### Problem statement
Rewrite only the lines from the one with "How do I perform: Select" to the one with "Action: click(73, 189)", putting "heading" in place of "subheader" and keeping everything else the same.

======== Supplied information

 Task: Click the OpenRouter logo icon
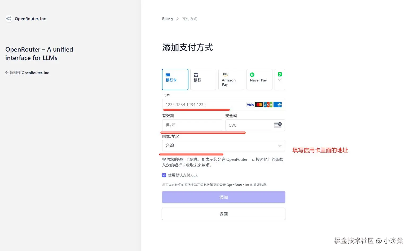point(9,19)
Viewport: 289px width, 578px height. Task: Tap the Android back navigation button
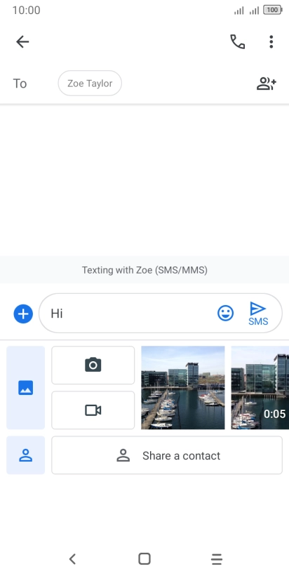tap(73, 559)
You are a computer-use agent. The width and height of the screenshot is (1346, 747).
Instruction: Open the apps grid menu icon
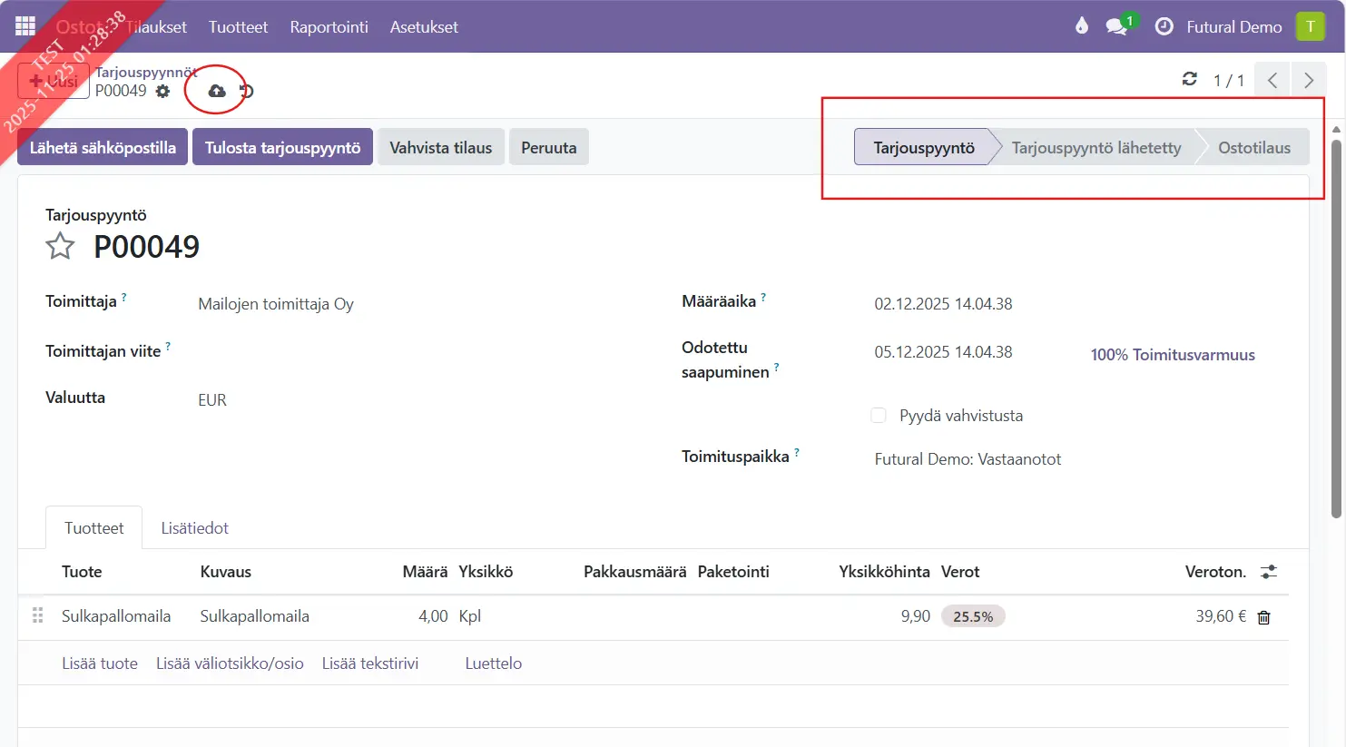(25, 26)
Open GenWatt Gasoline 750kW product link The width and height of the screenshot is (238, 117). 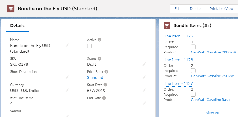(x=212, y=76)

================
======== Supplied information

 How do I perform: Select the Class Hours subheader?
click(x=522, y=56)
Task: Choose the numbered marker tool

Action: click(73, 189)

================

### The output
 How do I perform: Select the Class Hours heading?
click(x=522, y=56)
Task: Choose the numbered marker tool

Action: click(73, 189)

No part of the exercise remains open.